Hundreds of Manitobans are flying out for spring break. Being well organized and having the proper documentation is key to exiting and entering the country with smooth transition.
Having proper documentation, such as a passport or Nexus card, are key to getting in and out of the country without incident (CBC)

If you are counting your sleeps until you get out of town, make sure you have the proper travel documents to make your spring break getaway as carefree as possible.

A passport is still the document of choice according to Canada Border Services Agency.

CBSA officers at Winnipeg's airport get help from Marley to find contraband. (CBC)
"It's always best to have the passport in hand returning home," says Jean-Paul Savoie, a spokesperson for CBSA. "Documentation for young children, particularly if it is one parent travelling alone without the other spouse or other children, is also key," he added. 

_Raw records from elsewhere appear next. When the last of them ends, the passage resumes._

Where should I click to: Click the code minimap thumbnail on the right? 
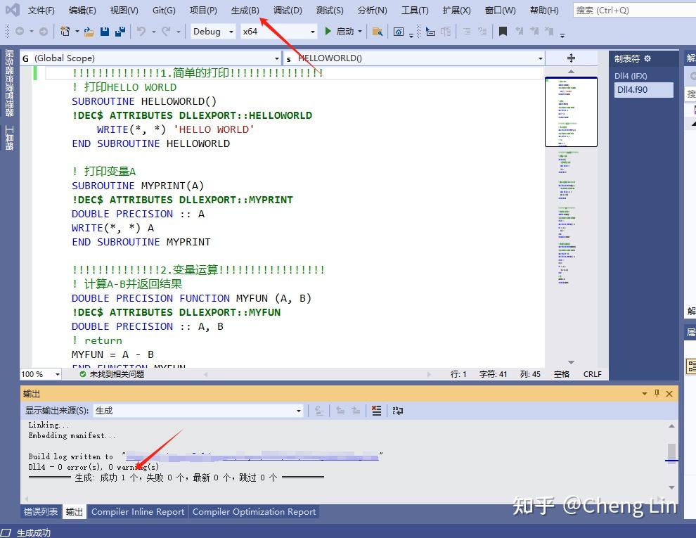[x=571, y=113]
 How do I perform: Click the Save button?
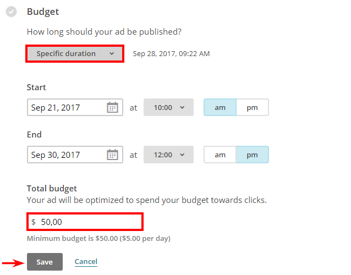tap(45, 262)
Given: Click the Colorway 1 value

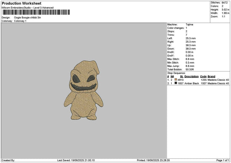Looking at the screenshot, I should pyautogui.click(x=20, y=21).
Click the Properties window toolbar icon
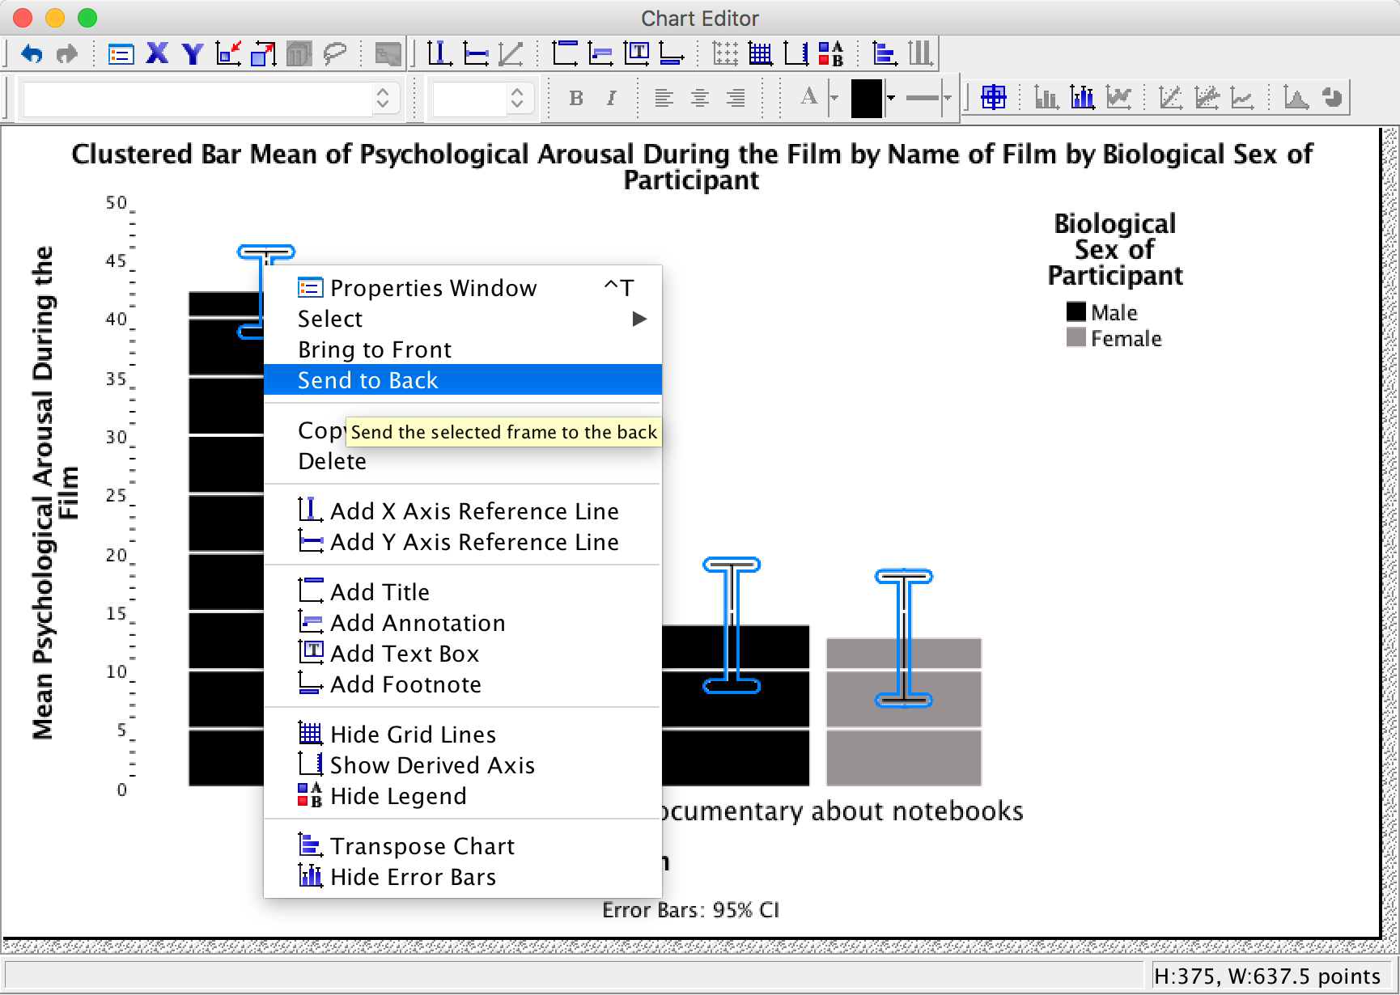 [x=121, y=54]
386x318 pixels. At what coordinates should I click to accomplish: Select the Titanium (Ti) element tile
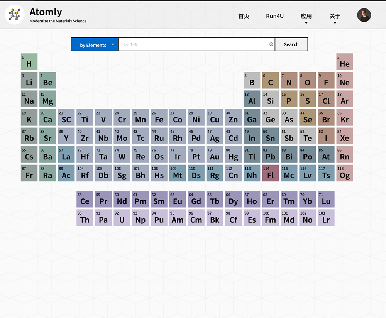click(85, 117)
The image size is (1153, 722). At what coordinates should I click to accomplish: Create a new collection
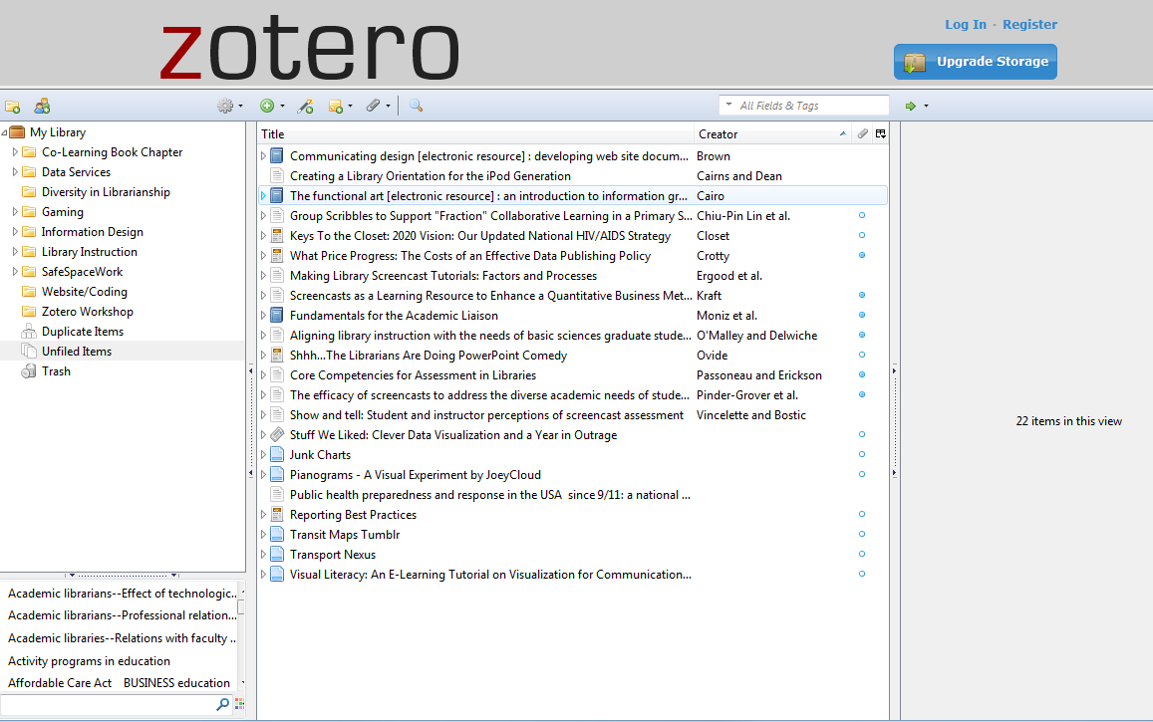tap(14, 106)
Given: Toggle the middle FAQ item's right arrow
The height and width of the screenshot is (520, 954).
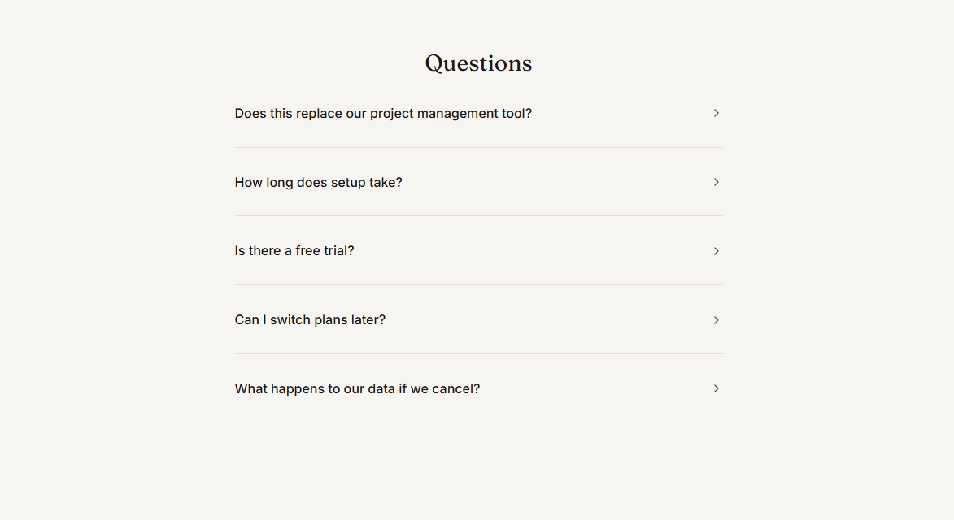Looking at the screenshot, I should coord(716,251).
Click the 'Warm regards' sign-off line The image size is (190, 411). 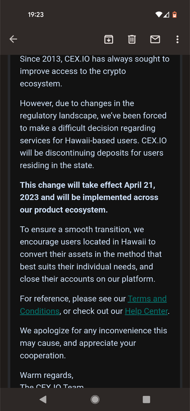point(47,375)

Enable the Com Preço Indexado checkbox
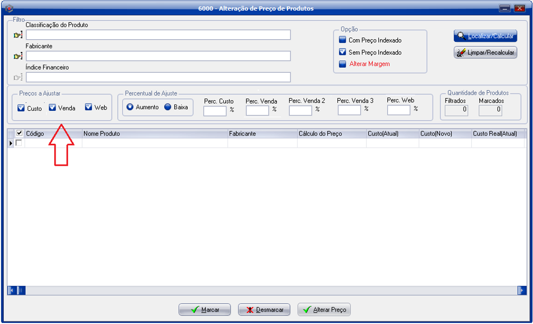(x=343, y=40)

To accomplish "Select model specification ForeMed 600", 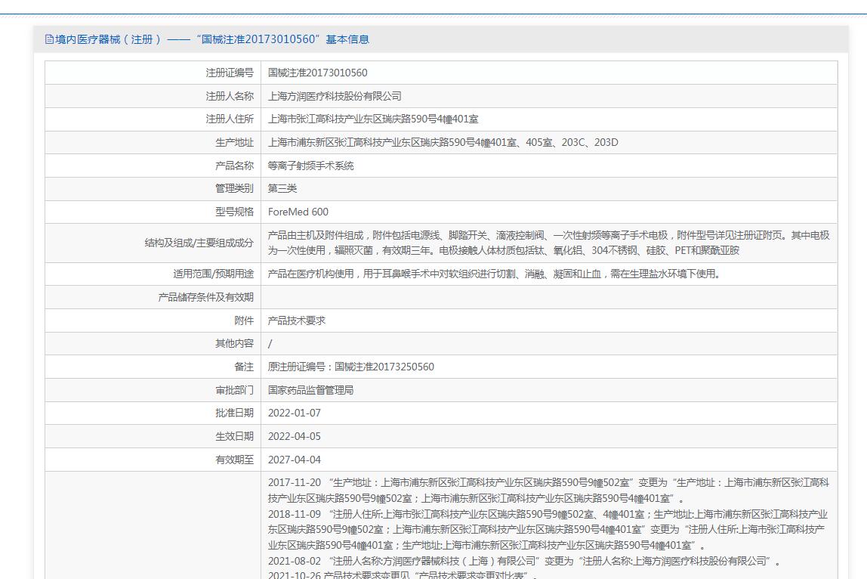I will click(298, 212).
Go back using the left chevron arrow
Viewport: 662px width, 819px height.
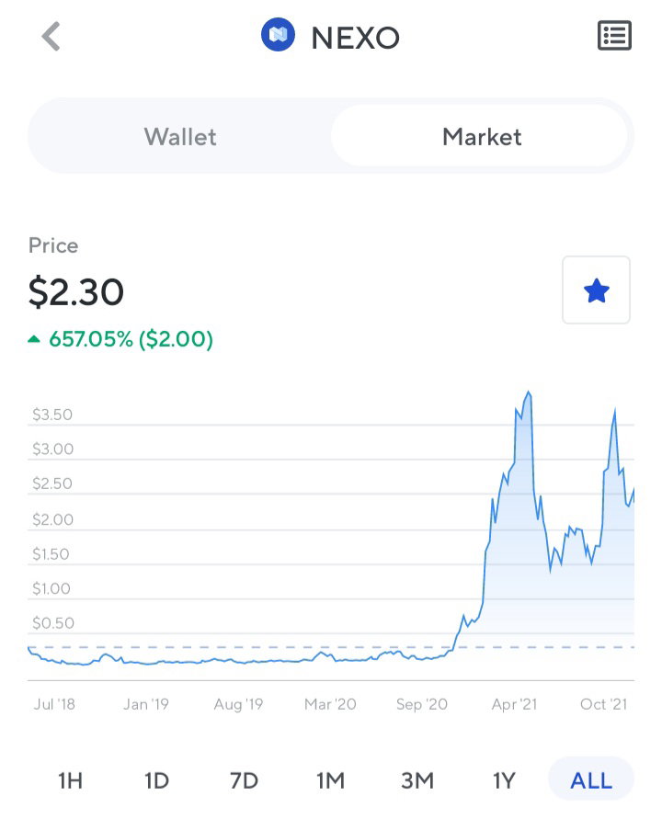coord(51,37)
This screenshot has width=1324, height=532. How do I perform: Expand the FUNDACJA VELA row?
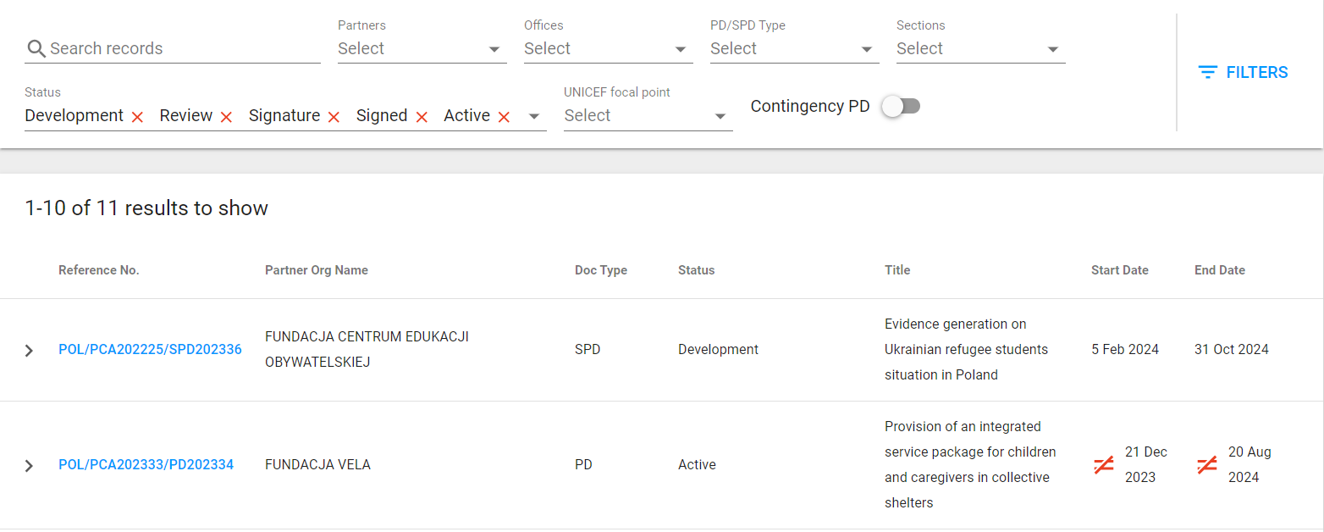coord(28,465)
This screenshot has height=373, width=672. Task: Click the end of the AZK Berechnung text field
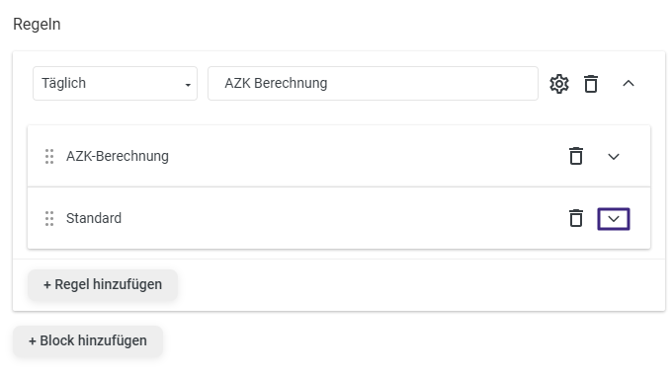coord(429,84)
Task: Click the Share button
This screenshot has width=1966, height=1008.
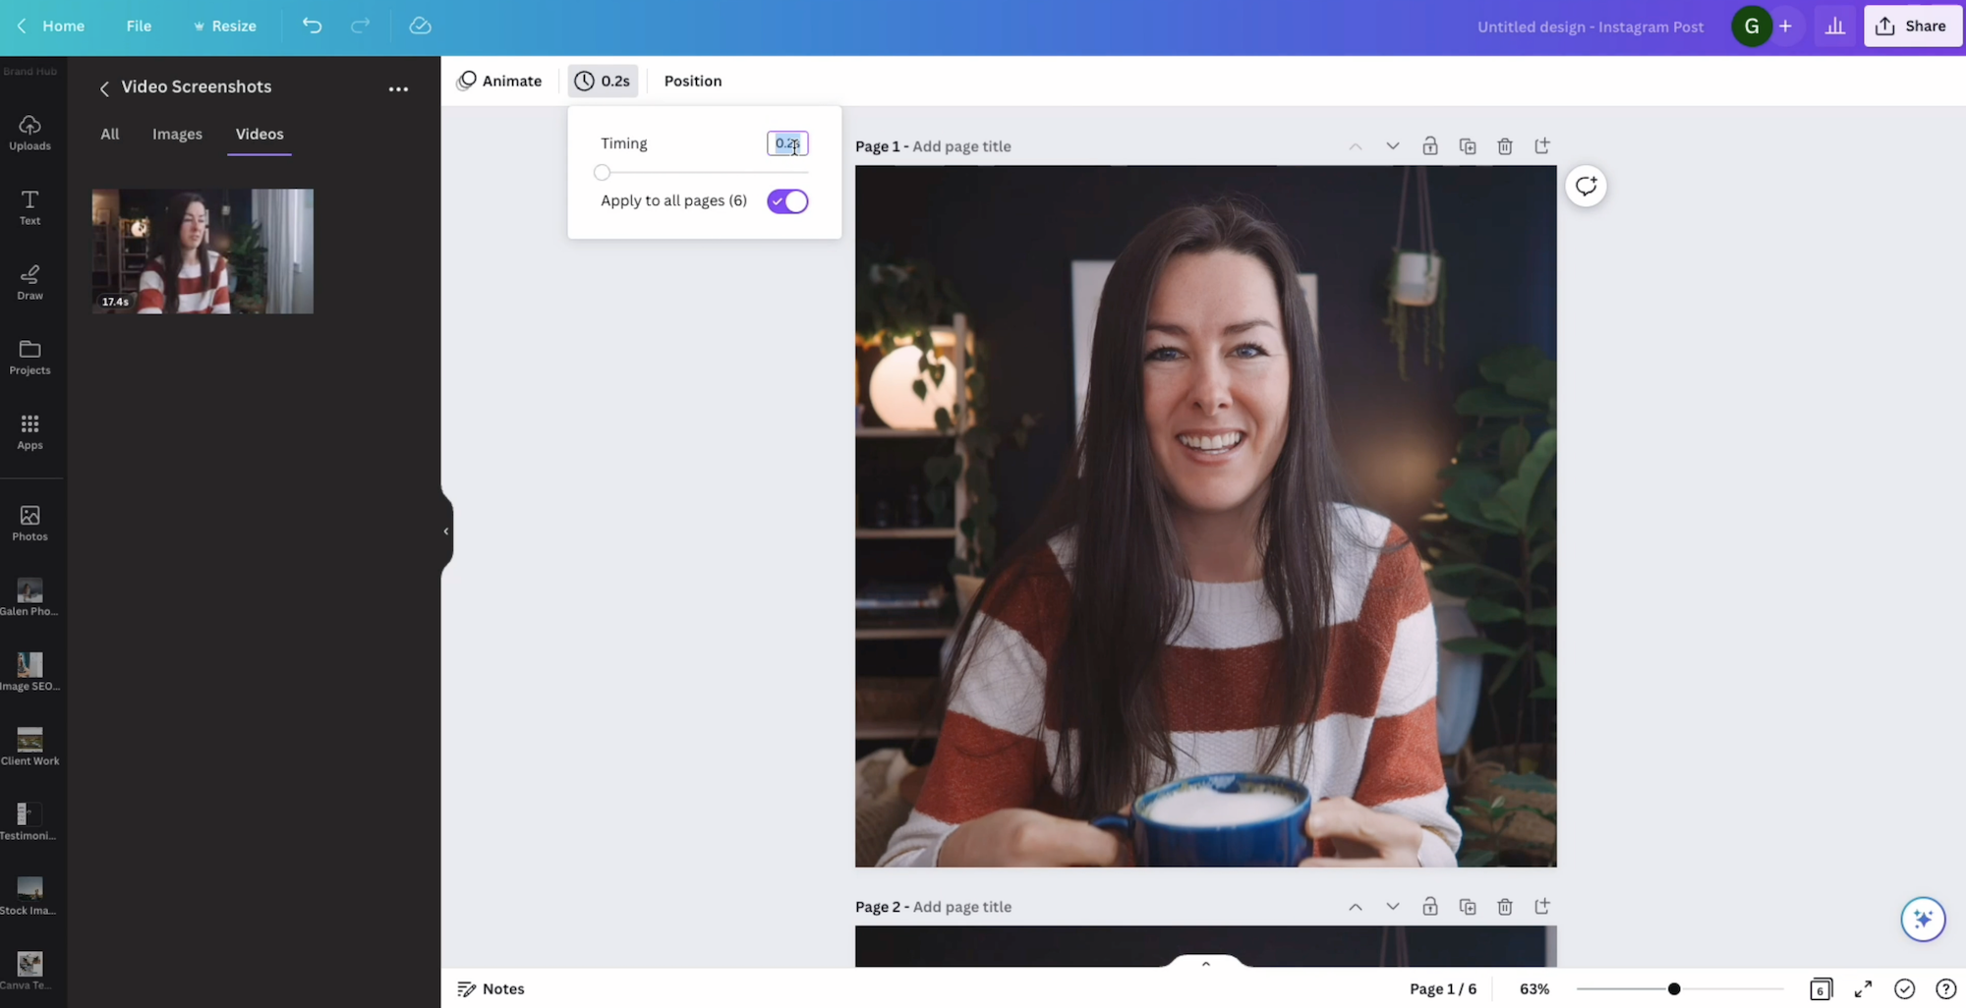Action: (1911, 26)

The NEXUS card is an alternative piece of identification that allows travellers to bypass long lineups with customs officers, he said.

Meet Marley

Don't be surprised if you see a high energy dog near the baggage area at the airport. Marley is a purebred English Labrador trained to do controlled searches for contraband who works at Winnipeg's Richardson International Airport.

When Marley picks up a particular scent, he follows it to the source. When he finds it, he sits down.

Sniffer dogs like Marley are trained to find guns, drugs and food at airports and land borders.

If in doubt, declare

Savoie says it is best to be honest, straightforward and thorough when declaring your souvenirs and other items you are bringing back to Canada.  .  

"The focus of a properly filled out declaration card is to help us make a quicker decision," said Savoie. "If you have the box checked 'yes' for food, we can quickly determine if you are allowed to bring it into the country or not. If the box is checked 'no' then we can move on," said Savoie.

If you aren't sure about the value of an item, tell the officer.

"If the dollar went up or down while you are on holidays, and you aren't sure [of] the exact value in Canadian currency, put down the currency you purchased it in, such as $200 U.S.,"explained Savoie.

Exotic souvenirs

CBSA says some travellers coming back from the Caribbean or Mexico may buy wood or coral sculptures for souvenirs. Savoie says check ahead of time on the Environment Canada website before shelling out for an item that may be on the endangered species list.

Travellers could be disappointed and out of pocket if they find out an item isn't allowed into the country. He says wood products could be of concern as pests or insects could contaminate Canadian soil.